Fecha: 4 de septiembre de 2022

Somos invitados a disfrutar del contacto con la naturaleza, admirarla y mantenernos en comunión con ella. Pero en esto nuestra experiencia también tiene su lado oscuro.

El día en que J. L. Ortega, al tiempo que se disponía a escribir su contribución a la obra citada “En comunión con la creación”, invadido por un sentimiento de gratitud y alabanza, escuchaba por la radio la noticia del gran atentado en la estación de Atocha (11 de marzo de 2004). Todo cambió: su artículo tuvo otro título, “Sobre el cosmos, el caos y el cordero”. Hacemos una llamada a vivir en comunión con la naturaleza y, sin embargo, no podemos cerrar los ojos a una realidad que denota todo lo contrario. Mientras escribimos estas líneas nos llegan ecos de la guerra en Ucrania y no cesan informaciones sobre los incendios en España y en Europa, algunos de ellos intencionados… Las consecuencias ecológicas, directa o indirectamente, de la guerra y del uso (explotación) de los recursos naturales parecen evidentes.

Siempre nos ha intrigado aquella frase de San Pablo: “Pues sabemos que hasta el día de hoy la creación entera está gimiendo con dolores de parto” (Rm 8,22). ¿Qué quiere decir que la creación “gime”? ¿Acaso puede sufrir? ¿Por qué?

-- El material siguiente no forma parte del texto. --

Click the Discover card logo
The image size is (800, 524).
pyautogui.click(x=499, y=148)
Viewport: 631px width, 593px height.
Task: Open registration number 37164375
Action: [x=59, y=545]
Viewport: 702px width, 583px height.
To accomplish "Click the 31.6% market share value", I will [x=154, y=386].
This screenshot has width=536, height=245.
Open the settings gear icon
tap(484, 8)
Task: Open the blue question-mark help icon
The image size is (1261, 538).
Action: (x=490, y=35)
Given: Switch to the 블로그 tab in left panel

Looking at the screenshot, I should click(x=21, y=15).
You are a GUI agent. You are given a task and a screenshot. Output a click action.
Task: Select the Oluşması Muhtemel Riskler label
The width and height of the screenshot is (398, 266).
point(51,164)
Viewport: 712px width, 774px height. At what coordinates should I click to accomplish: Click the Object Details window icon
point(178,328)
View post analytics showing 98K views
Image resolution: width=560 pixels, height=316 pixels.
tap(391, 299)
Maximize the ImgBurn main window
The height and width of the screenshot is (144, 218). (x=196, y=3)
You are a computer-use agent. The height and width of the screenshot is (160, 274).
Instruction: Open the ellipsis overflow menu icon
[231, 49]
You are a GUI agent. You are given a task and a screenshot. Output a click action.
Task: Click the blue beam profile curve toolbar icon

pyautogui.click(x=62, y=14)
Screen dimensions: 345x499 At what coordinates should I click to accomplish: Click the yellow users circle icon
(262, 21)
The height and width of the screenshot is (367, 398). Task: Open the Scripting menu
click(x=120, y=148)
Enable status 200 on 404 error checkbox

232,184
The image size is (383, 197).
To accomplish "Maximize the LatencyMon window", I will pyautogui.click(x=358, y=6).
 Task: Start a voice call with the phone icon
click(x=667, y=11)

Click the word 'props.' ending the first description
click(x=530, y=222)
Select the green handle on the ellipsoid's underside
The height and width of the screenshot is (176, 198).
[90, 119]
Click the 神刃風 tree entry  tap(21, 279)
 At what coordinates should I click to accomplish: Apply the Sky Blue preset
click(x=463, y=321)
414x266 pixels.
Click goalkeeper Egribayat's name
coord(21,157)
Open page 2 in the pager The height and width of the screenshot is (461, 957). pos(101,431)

En San Pablo “la creación” es todo el universo, no solo los seres humanos, sino también los seres animados e inanimados, el cosmos entero, también las cosas, las montañas, el mar, los bosques, lo astros, etc. Nos fijamos en el contexto de esta frase. San Pablo explica el motivo de este gemido: todo el universo está sometido al fracaso y a la caducidad (una verdadera esclavitud), “en espera que se manifieste la libertad de los hijos de Dios”. Más aún: el gemido de la creación es el mismo que brota de nosotros, porque, si bien ya poseemos las primicias del Espíritu, todavía no se ha manifestado en nosotros la felicidad y la gloria de los que son plenamente hijos de Dios (cf. Rm 8,19-24). Y es esta tensión de la espera lo que nos hace gemir.

Estamos acostumbrados al lenguaje del Antiguo Testamento, donde el orante, usando un recurso poético, atribuye o reconoce en todas las criaturas sentimientos humanos: los montes, el mar, el sol y la luna, los astros, los peces, las aves, los árboles, las fieras, saltan de alegría en un canto de alabanza (p. ej. Sal 148) También se detecta en la criaturas estremecimiento, temor e incluso envidia… (cf. Sal 18,8; 68,17) San Pablo va más allá: las criaturas sufren y lloran, como nosotros, porque participan de la misma esclavitud a la que estamos todos sometidos. Comparten con nosotros la esclavitud de la muerte.

Hasta ese punto nuestra fe nos enseña que estamos vinculados a la creación: ella y nosotros estamos destinados a la gloria, al triunfo de la vida sobre la muerte. Explicaremos más detenidamente en qué consiste en realidad ese vínculo. De momento, basta con afirmar que, por lo mismo que la felicidad siempre nace de una comunión, el sufrimiento siempre procede de una ruptura. En nuestro caso, la oscuridad sobreviene no solo de una ruptura y separación, sino también de un dominio abusivo, un sometimiento y una explotación egoísta. Es más, las rupturas y los abusos entre los seres humanos, los pecados en el terreno interpersonal y social acrecientan el abismo con la naturaleza.

La ecología humana es inseparable de la ecología de toda la creación.